[Excerpt to read — start]

Changing the multiplier from 1.5 to 3 makes the outlier removal rule more conservative. The 3 × IQR threshold is less sensitive to small geometric fluctuations in the MST edge lengths, so it removes fewer points than the 1.5 × IQR threshold.
For bivariate Gaussian data, this is important because points near the boundary of the cloud may create slightly longer MST edges, even though they are still part of the same underlying distribution. Using the 3 × IQR rule reduces the chance of treating these natural tail or boundary observations as outliers.
For data with truly isolated points, the 3 × IQR rule should still be able to identify observations that are clearly separated from the main point cloud. However, compared with the 1.5 × IQR rule, it is less likely to remove points simply because of small local changes in the geometry of the scatterplot.
Next, I want to continue exploring the outlier removal function by drawing the minimum spanning tree itself. Since the outlier rule is based on MST edge lengths, looking directly at the MST can help explain why particular points are removed.

[Excerpt to read — finish]
[Data under study — start]

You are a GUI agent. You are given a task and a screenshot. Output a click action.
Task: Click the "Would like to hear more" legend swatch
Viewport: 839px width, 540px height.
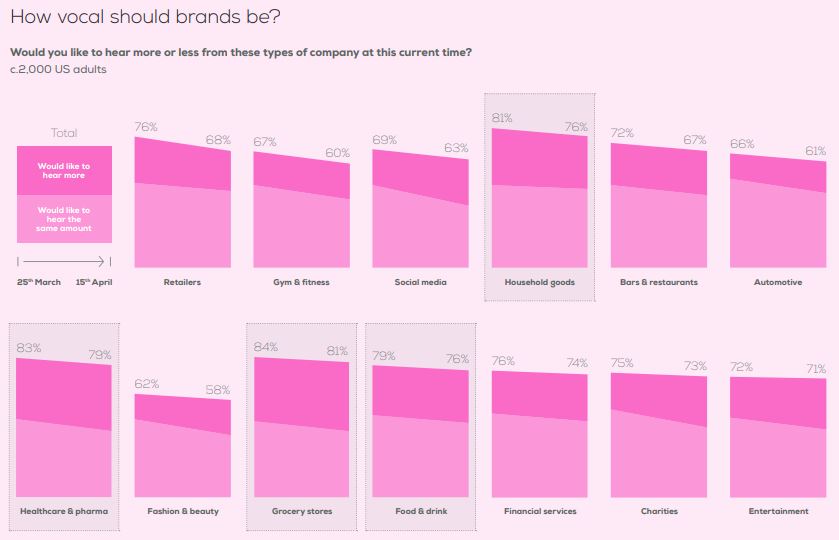click(64, 170)
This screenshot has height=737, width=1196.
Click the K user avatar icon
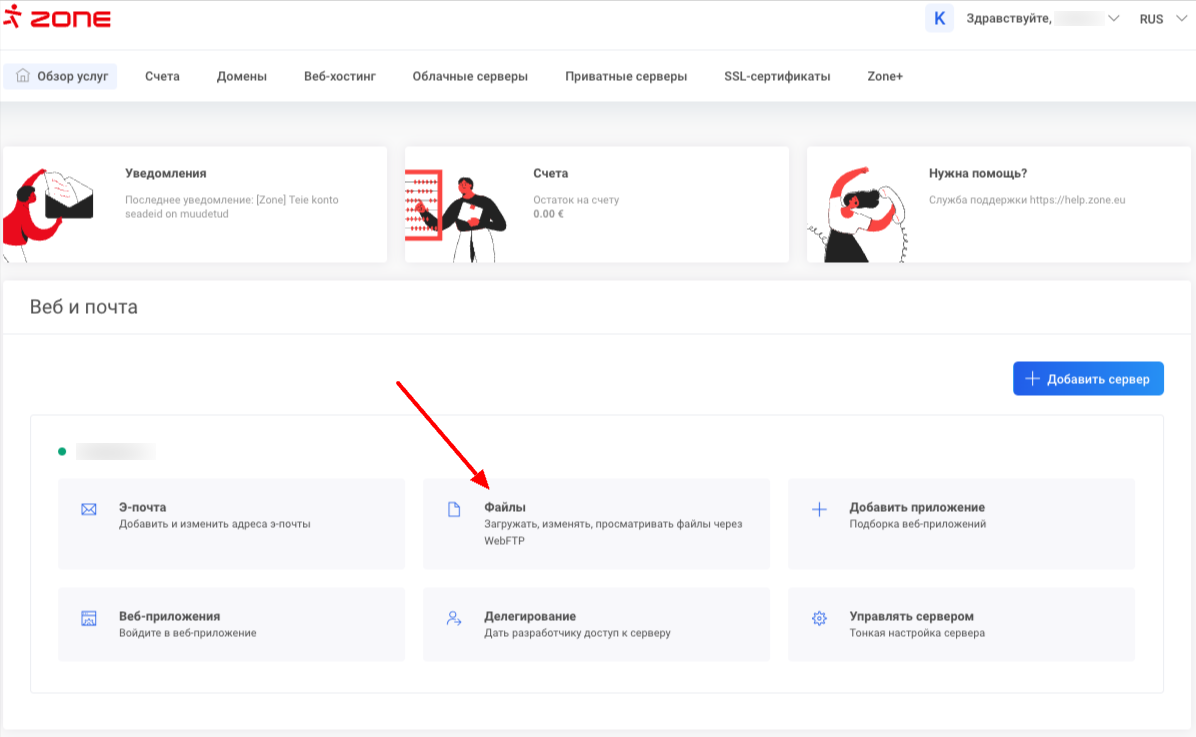(x=939, y=19)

[Data under study — finish]

## Requirement 1:
In the excerpt on MST-based outlier removal, how would you translate this sentence into Spanish: "Changing the multiplier from 1.5 to 3 makes the outlier removal rule more conservative."
## Requirement 2:
According to the excerpt on MST-based outlier removal, which threshold removes fewer points, 1.5 × IQR or 3 × IQR?
## Requirement 3:
Proceed with the excerpt on MST-based outlier removal, picking up after its final sentence.
You can set the entries aside; they play no part in this work.

## Task output 1:
Cambiar el multiplicador de 1,5 a 3 hace que la regla de eliminación de valores atípicos sea más conservadora.

## Task output 2:
The 3 × IQR threshold removes fewer points.

## Task output 3:
The red points are labelled Kept / Kept, meaning they are kept by both the current 1.5 × IQR rule and the 3 × IQR rule. These points make up the main Gaussian cloud.
The green points are labelled Removed / Kept. They are removed by the 1.5 × IQR rule, but kept by the 3 × IQR rule. Looking at the MST, these points are near the boundary of the Gaussian cloud, but they are not strongly isolated. 1.5 × IQR rule is sensitive to small geometric fluctuations in the MST, especially around the edge of the cloud.
The blue points are labelled Removed / Removed. These are removed by both rules. These points are the strongest outlying candidates under the geometry-based rule.
Since the data were generated from a bivariate Gaussian distribution, there is no artificially inserted outlier class. So even the blue points should be interpreted carefully: they are not necessarily true outliers. However, if the goal is to identify only the most geometrically isolated observations, the 3 × IQR rule (Tukey’s outer-fence idea) seems more reasonable.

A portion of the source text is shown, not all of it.